-- start of SELECTED PASSAGE --
01.C - Hello Bundles
1 - Introduction
The sample we will review in this tutorial (D3D12HelloBundles ) is not much different from the sample examined in the previous tutorial (Hello Triangle), as they both use the same vertex buffer, shaders and commands to render a triangle on the screen (I only changed the background color of the window’s client area to visually distinguish between them). The only main difference is the way we record some commands in the command list. In D3D12HelloBundles, we use a bundle. Bundles allow the GPU to speed up the execution of groups of commands in some specific cases. The online documentation for bundles is clear, so the next theoretical sections of this tutorial will simply summarize the information you can find on the Microsoft website.
2 - Bundles
Up until now, we’ve used command lists to record commands for the GPU to execute. These command lists are commonly referred to as direct command lists. However, the Direct3D 12 API also introduces a secondary level of command lists called bundles, which can be executed within direct command lists. Bundles take advantage of functionality present in all graphics hardware to allow applications to group a limited number of commands together for later, efficient and repeated execution from within direct command lists. At the time of creating a bundle, the driver performs extensive pre-processing to optimize its later execution on the GPU. Bundles can then be executed from within multiple direct command lists or multiple times within the same direct command list. However, since bundles are pre-processed and can be submitted multiple times, there are certain restrictions on the operations that can be performed within a bundle, which are detailed in Section 4.
A direct command list can be submitted multiple times for execution, but it’s crucial for the application or programmer to guarantee that the command list has fully executed on the GPU timeline prior to recording and resubmitting it. This is because when new commands are recorded into a command list to create a new frame, the memory region that holds the previous commands gets overwritten. In contrast, bundles don’t have concurrency limitations and can be executed multiple times, even across different direct command lists, as they retain the original commands for repeated usage. However, it’s essential to remember that bundles can only be invoked from direct command lists and cannot be submitted directly to a queue.
Direct command lists and bundles are both created using the ID3D12Device::CreateCommandList method and use a command allocator to handle the memory region containing the commands. The key distinction lies in the D3D12_COMMAND_LIST_TYPE enumeration passed as an argument, which specifies whether the command list being created is a direct command list or a bundle.
A direct command list can record the execution of a group of commands within a bundle by invoking the ID3D12GraphicsCommandList::ExecuteBundle method.
The image below illustrates an example of how to organize some commands into a couple of bundles and how to record these bundles across different direct command lists to render a frame. In this case, three commands are bundled into bundle 1, which is then recorded in direct command list 2. On the other hand, bundle 2 isreused in direct command lists 2 and 3.
-- end of SELECTED PASSAGE --
-- start of SOURCE MATERIAL --
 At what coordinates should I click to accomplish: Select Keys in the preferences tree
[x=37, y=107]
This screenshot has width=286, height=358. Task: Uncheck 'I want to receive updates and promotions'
-- end of SOURCE MATERIAL --
- WHAT IS NEEDED -
In the Hello Bundles tutorial, which method does a direct command list invoke to record the execution of a bundle?

- SOLUTION TO THIS TASK -
ID3D12GraphicsCommandList::ExecuteBundle